Do you know who your company supplies to? Who the end users of your product(s) are? If your company provides products being sold to the Department of Defense (DoD) you are required to comply with the minimum cybersecurity standards set by DFARS.
All DoD contractors that process, store or transmit Controlled Unclassified Information (CUI) must meet DFARS minimum security standards or risk losing their DoD contracts.
DFARS provides a set of adequate security controls to safeguard information systems where contractor data resides. Based on NIST Special Publication 800-171 “Protecting Controlled Unclassified Information in Non-Federal Information Systems and Organizations”, manufacturers must implement these security controls through all levels of their supply chain.
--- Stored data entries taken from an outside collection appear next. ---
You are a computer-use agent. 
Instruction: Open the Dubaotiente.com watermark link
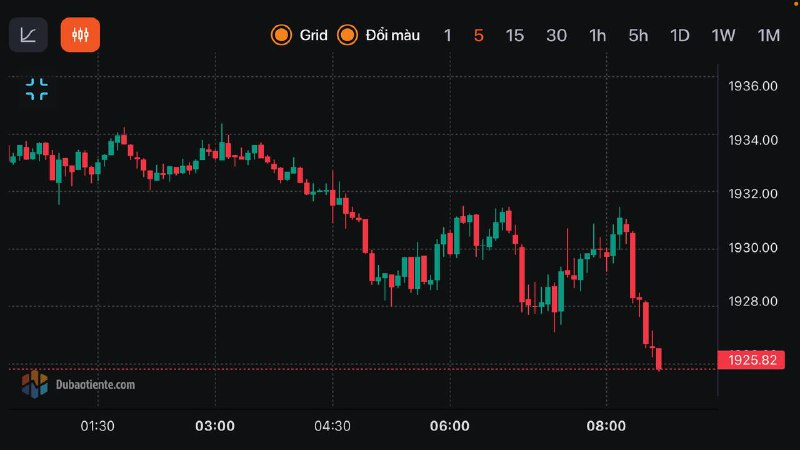tap(95, 384)
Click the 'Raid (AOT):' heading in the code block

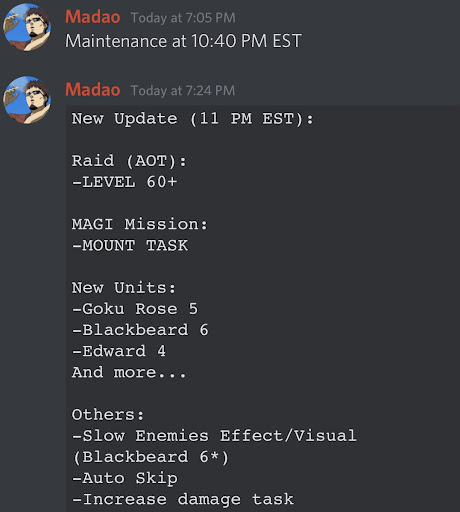[129, 161]
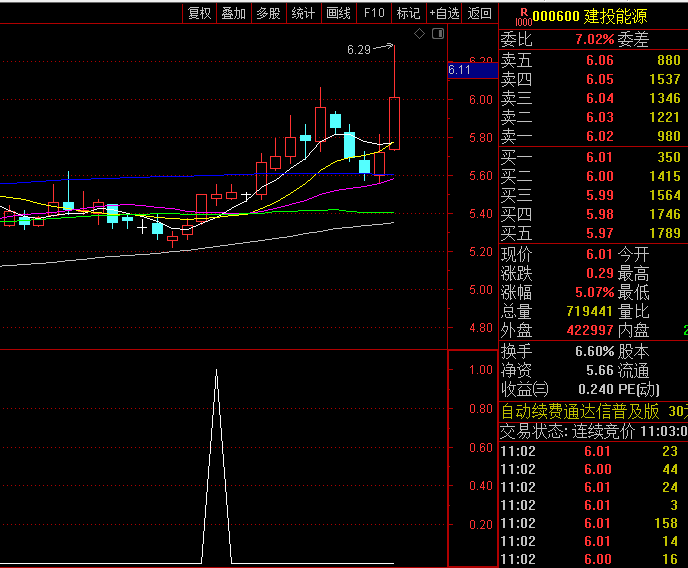Click the R 1000 margin badge icon
The height and width of the screenshot is (568, 688).
tap(522, 15)
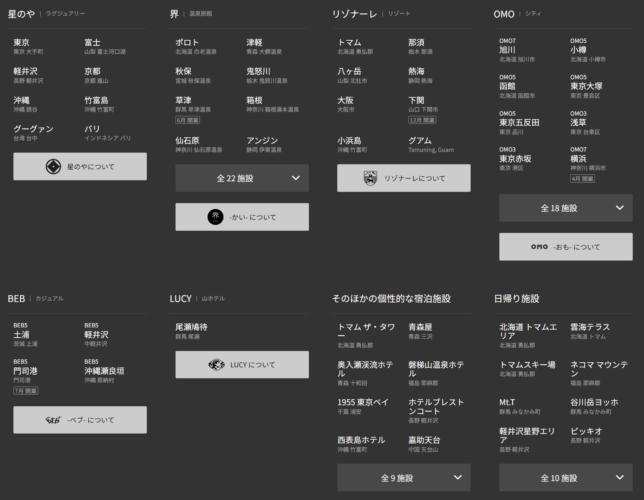This screenshot has width=644, height=500.
Task: Click the リゾナーレについて button
Action: (403, 178)
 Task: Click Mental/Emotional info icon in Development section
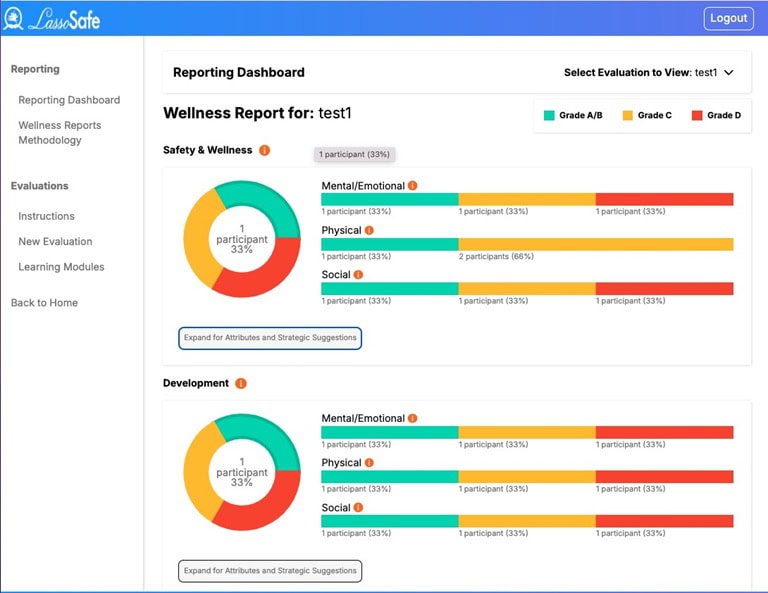412,419
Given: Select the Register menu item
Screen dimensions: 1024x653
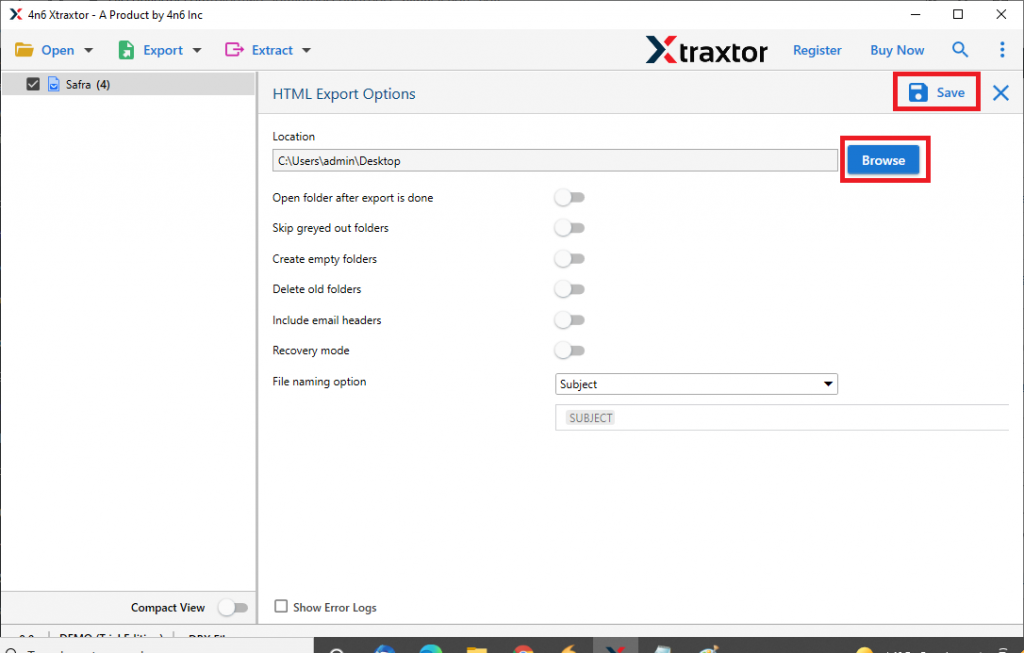Looking at the screenshot, I should click(x=817, y=49).
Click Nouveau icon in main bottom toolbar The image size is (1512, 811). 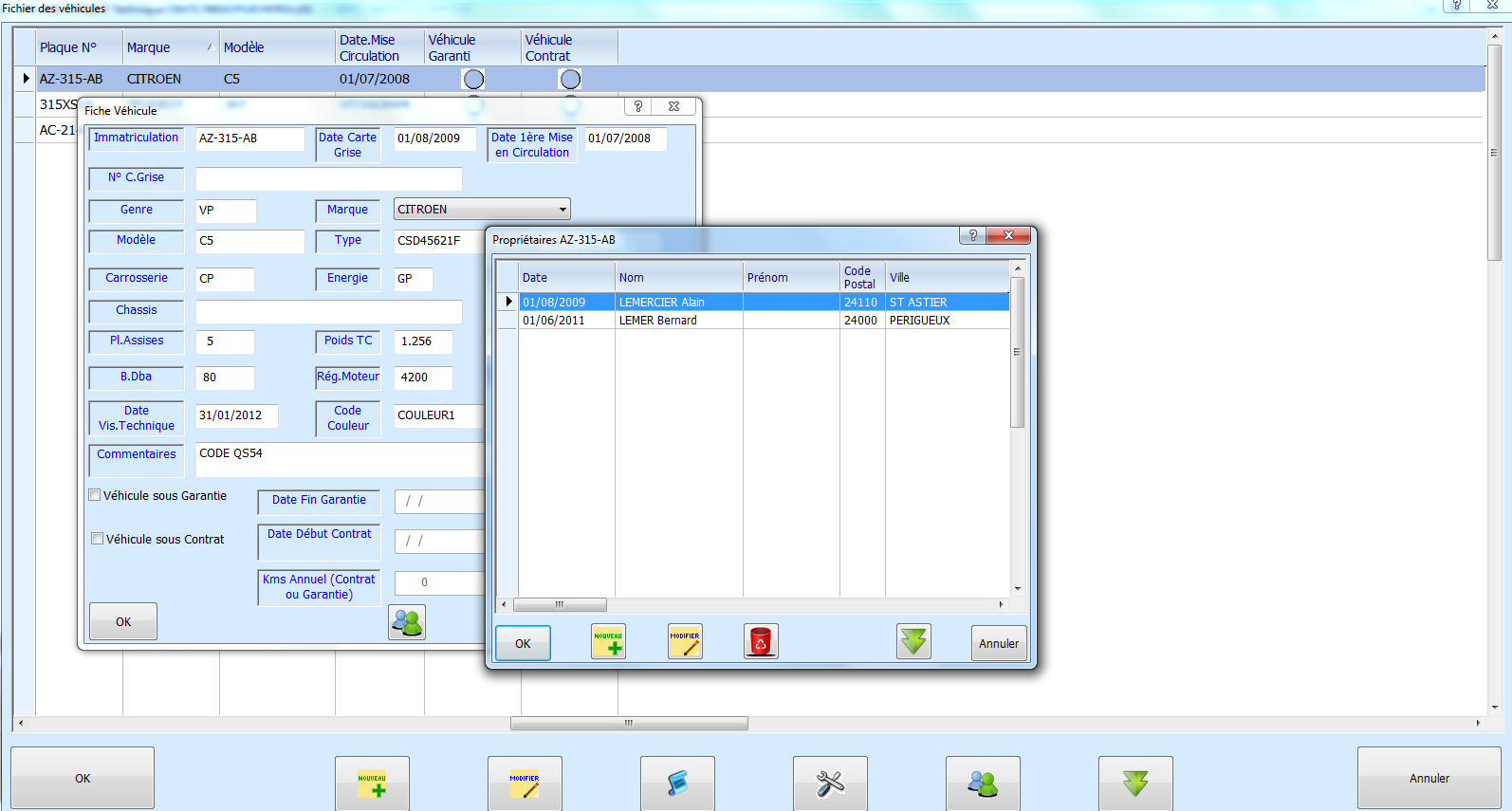click(x=372, y=783)
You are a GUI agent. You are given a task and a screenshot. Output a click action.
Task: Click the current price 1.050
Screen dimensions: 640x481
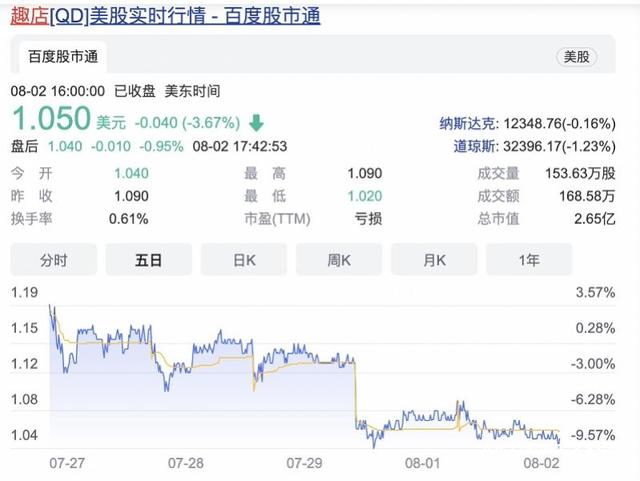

DoD Frequently Asked Questions regarding the implementation of DFARS Subpart 204.73 and PGI Subpart 201.73 and DFRAS Subpart 239.76 and PGI Subpart 239.76.
NIST Handbook 162 "NIST MEP Cybersecurity Self-Assessment Handbook For Assessing NIST SP 800-171 Security Requirements in Response to DFARS Cybersecurity Requirements.” The Handbook provides a step-by-step guide to assessing a manufacturer’s information systems against the security requirements in NIST SP 800-171 rev 1.
In addition to helping defense contractors comply with DFARS, the Handbook may also be useful for other manufacturers interested in applying the NIST SP 800-171 security requirements, including those seeking to comply with the Controlled Unclassified Information Federal Acquisition Regulation (FAR) clause. Additionally, manufacturers operating in commercial supply chains may consider implementing the NIST security requirements as an integral aspect of managing their organizational risks.
The MEP National NetworkTM has been active in providing awareness and assistance to help U.S. manufacturers protect their information assets from the risks of cyberattacks. MEP Centers can provide valuable assistance to small manufacturers seeking reduction of their cyber risks and DFARS compliance.